[Records drawn from a dataset]
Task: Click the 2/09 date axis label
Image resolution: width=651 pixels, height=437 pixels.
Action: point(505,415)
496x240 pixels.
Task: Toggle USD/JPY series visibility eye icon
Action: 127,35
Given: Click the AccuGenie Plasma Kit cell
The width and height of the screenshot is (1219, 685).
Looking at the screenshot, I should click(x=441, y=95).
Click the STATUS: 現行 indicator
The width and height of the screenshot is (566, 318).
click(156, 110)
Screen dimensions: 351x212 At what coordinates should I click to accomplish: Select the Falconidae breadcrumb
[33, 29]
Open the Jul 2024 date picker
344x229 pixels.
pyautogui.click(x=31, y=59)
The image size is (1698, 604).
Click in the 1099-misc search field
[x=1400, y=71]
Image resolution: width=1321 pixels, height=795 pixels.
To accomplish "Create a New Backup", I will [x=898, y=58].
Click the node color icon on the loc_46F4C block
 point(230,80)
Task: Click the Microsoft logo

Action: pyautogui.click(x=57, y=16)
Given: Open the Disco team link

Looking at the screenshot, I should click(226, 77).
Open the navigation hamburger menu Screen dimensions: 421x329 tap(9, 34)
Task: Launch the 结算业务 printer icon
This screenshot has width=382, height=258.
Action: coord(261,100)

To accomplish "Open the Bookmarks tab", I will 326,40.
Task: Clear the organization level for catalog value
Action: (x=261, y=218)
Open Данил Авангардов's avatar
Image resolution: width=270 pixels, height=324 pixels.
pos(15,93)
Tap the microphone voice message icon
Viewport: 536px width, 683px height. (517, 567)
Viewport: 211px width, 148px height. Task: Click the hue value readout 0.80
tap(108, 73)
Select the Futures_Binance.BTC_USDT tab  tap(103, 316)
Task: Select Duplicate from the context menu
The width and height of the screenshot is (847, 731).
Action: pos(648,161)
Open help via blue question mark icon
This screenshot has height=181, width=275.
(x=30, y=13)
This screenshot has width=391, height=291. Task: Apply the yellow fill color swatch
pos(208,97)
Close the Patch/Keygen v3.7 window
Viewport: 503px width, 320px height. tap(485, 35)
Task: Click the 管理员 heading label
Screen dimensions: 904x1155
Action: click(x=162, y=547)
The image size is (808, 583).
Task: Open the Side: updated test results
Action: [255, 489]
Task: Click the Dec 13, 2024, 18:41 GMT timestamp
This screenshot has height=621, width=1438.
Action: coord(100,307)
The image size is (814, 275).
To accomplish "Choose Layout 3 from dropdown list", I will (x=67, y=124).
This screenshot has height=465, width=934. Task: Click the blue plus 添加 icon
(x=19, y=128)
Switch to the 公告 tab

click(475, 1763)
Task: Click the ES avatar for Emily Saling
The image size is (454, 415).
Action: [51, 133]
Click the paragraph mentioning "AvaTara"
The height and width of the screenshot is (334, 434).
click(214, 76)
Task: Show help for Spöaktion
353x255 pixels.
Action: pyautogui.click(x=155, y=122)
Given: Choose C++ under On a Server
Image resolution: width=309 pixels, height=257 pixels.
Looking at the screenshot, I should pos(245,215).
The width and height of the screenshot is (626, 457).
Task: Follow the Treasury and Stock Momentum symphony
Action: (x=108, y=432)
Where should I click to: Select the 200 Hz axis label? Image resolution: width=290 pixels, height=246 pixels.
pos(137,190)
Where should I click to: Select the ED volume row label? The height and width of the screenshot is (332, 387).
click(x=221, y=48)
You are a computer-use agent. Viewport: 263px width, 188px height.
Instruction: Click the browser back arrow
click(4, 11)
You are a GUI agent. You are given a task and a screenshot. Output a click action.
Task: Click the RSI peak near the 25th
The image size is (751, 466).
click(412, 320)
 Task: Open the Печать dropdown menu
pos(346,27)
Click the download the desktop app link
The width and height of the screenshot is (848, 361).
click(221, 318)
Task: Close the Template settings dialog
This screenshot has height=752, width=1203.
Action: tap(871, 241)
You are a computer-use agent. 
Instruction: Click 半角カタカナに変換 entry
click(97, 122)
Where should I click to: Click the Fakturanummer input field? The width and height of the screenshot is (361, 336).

## Activity
Reproduce, with both ends included, the lines from the one holding "353x255 pixels." to the end of the records above.

## Response area
353x255 pixels.
Action: pyautogui.click(x=155, y=122)
Given: Choose C++ under On a Server
Image resolution: width=309 pixels, height=257 pixels.
Looking at the screenshot, I should pos(245,215).
The width and height of the screenshot is (626, 457).
Task: Follow the Treasury and Stock Momentum symphony
Action: (x=108, y=432)
Where should I click to: Select the 200 Hz axis label? Image resolution: width=290 pixels, height=246 pixels.
pos(137,190)
Where should I click to: Select the ED volume row label? The height and width of the screenshot is (332, 387).
click(x=221, y=48)
You are a computer-use agent. Viewport: 263px width, 188px height.
Instruction: Click the browser back arrow
click(4, 11)
You are a GUI agent. You are given a task and a screenshot. Output a click action.
Task: Click the RSI peak near the 25th
The image size is (751, 466).
click(412, 320)
 Task: Open the Печать dropdown menu
pos(346,27)
Click the download the desktop app link
The width and height of the screenshot is (848, 361).
click(221, 318)
Task: Close the Template settings dialog
This screenshot has height=752, width=1203.
Action: tap(871, 241)
You are a computer-use agent. 
Instruction: Click 半角カタカナに変換 entry
click(97, 122)
Where should I click to: Click the Fakturanummer input field? The width and height of the screenshot is (361, 336).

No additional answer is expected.